Ch9.13: string_view and cstring_view

Overview

::fast_io::string_view and ::fast_io::cstring_view are non-owning views over character sequences. They are lightweight (pointer + size) and avoid copying. The key difference is that cstring_view guarantees null-termination.

String views have many additional operations (search, trim, compare, etc.). You can skip the details for now and return to the Appendix §9.13.1 when you need them.

1. basic_string_view

A string_view is just a pointer and a size. Use it to pass strings to functions without overhead:


#include <fast_io_dsal/string_view.h>
#include <fast_io_dsal/string.h>
#include <fast_io.h>

void greet(::fast_io::string_view name) {
    ::fast_io::io::println("Hello, ", name, "!");
}

int main() {
    ::fast_io::string str{"Alice"};
    greet(str);           // From string (implicit conversion)
    greet("Bob");         // From string literal

    // Sub-view operations
    ::fast_io::string_view sv{"Hello, World!"};
    auto prefix = sv.subview_front(5zu);  // "Hello"
    auto suffix = sv.subview_back(6zu);   // "World!"
    auto middle = sv.subview(7zu, 5zu);   // "World"

    // Trim operations
    ::fast_io::string_view padded{"  hello  "};
    auto trimmed = padded.trim_subview_c_space(); // "hello"

    // Search
    auto pos = sv.find_character('W'); // 7
    bool has = sv.contains_character('o'); // true
}

Character type variants

Alias Character Type
::fast_io::string_viewchar
::fast_io::wstring_viewwchar_t
::fast_io::u8string_viewchar8_t
::fast_io::u16string_viewchar16_t
::fast_io::u32string_viewchar32_t

2. cstring_view

::fast_io::cstring_view is a string_view with a null-termination guarantee. It can be constructed from string (which is always null-terminated) and from string literals. Use it when interfacing with C APIs:


#include <fast_io_dsal/string.h>
#include <fast_io_dsal/cstring_view.h>
#include <fast_io.h>

void c_api_wrapper(::fast_io::cstring_view csv) {
    // Safe to pass .c_str() to C functions
    // ::some_c_function(csv.c_str());
}

int main() {
    ::fast_io::string str{"Hello"};
    ::fast_io::cstring_view csv{str}; // OK: string is always null-terminated
    c_api_wrapper(csv);
}

3. Dangling string_view

string_view does not own its data. It is a pointer and a size — if the underlying buffer moves or is freed, the view becomes dangling.

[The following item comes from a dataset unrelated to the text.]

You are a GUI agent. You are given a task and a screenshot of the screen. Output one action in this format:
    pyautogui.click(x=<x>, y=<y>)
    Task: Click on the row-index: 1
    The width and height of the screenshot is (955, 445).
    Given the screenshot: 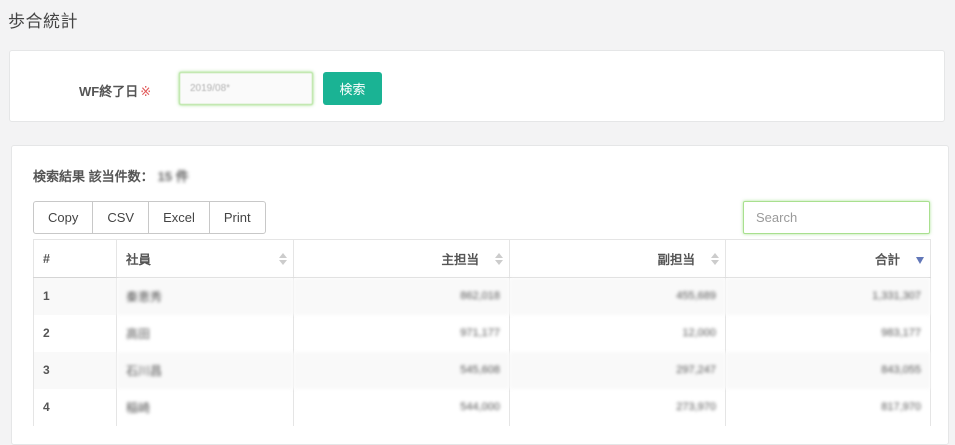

What is safe: no dangling from temporaries

fast_io::string_view and fast_io::span only accept lvalue references. This means you cannot accidentally create a view from a temporary — the compiler rejects it:


// This does NOT compile — string_view only binds to lvalues
::fast_io::string_view get_name() {
    ::fast_io::string temp{"hello"};
    return temp; // ERROR: cannot create string_view from a local that is about to die
}

So the classic dangling pattern from other languages is not possible here. The compiler protects you from views over destroyed objects.

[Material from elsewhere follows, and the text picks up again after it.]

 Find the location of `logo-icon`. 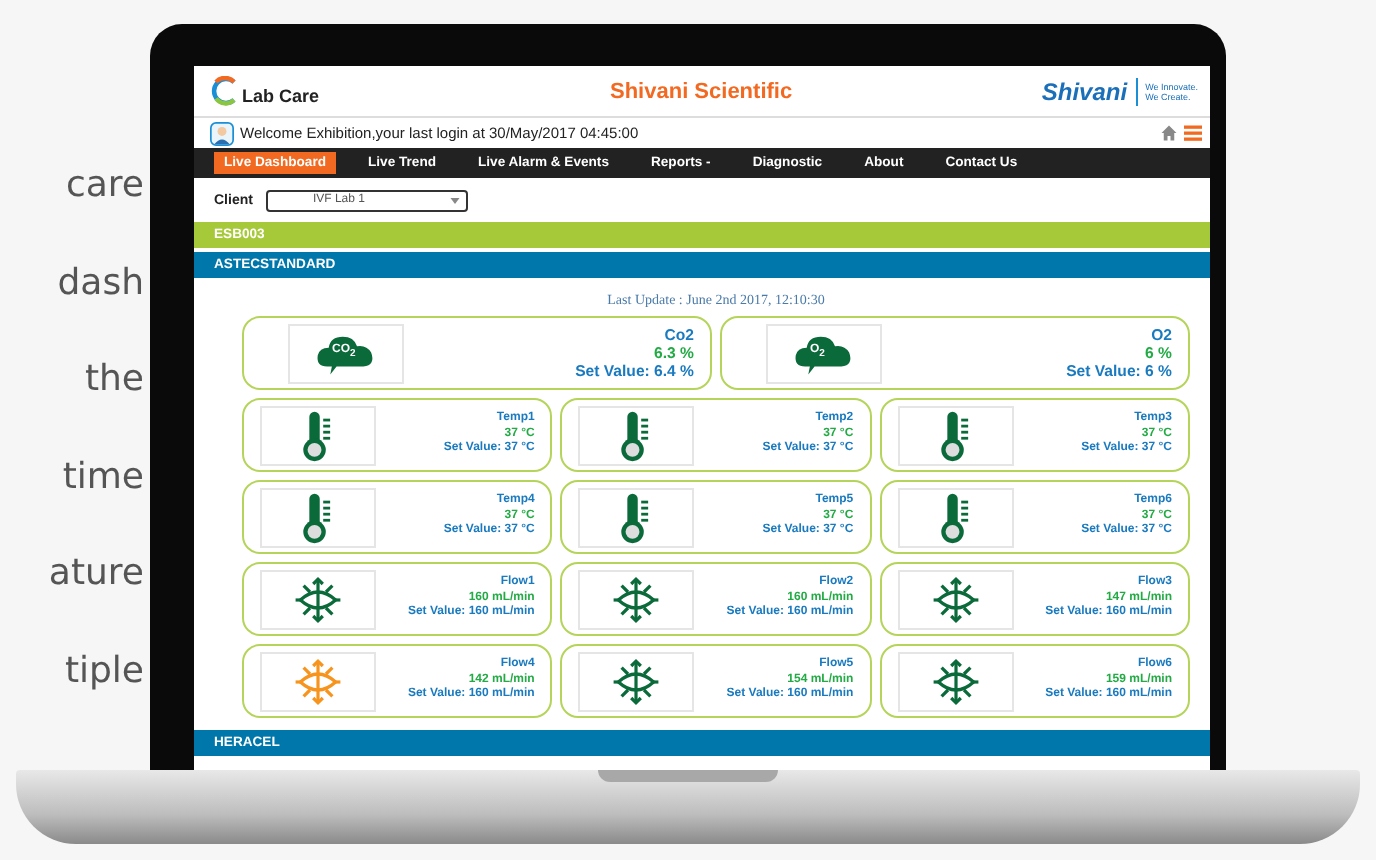

logo-icon is located at coordinates (225, 91).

What is dangerous: reallocation invalidates views

Danger: A string_view over a string becomes dangling when the string reallocates. Operations like push_back(), insert_index(), replace_index(), append(), and operator+= may trigger a reallocation, moving the buffer to new memory. Any existing string_view still points to the old (freed) buffer.

::fast_io::string s{"Hello, World!"};
::fast_io::string_view sv{s}; // sv points into s's buffer

// DANGER: this may reallocate s's internal buffer
s.append(" this is a long string that forces reallocation");

// sv is now dangling — it points to freed memory
// Reading sv is undefined behaviour

The same applies to span over vector or deque: any operation that grows the container may invalidate existing views.

Rule of thumb: do not hold a string_view (or span) across any operation that might mutate the underlying container.

To detect dangling views during testing, you can use Wasm MemTag (WebAssembly memory tagging). When compiled for Wasm with memory tagging enabled, accesses to freed memory are caught at runtime, making dangling-view bugs detectable.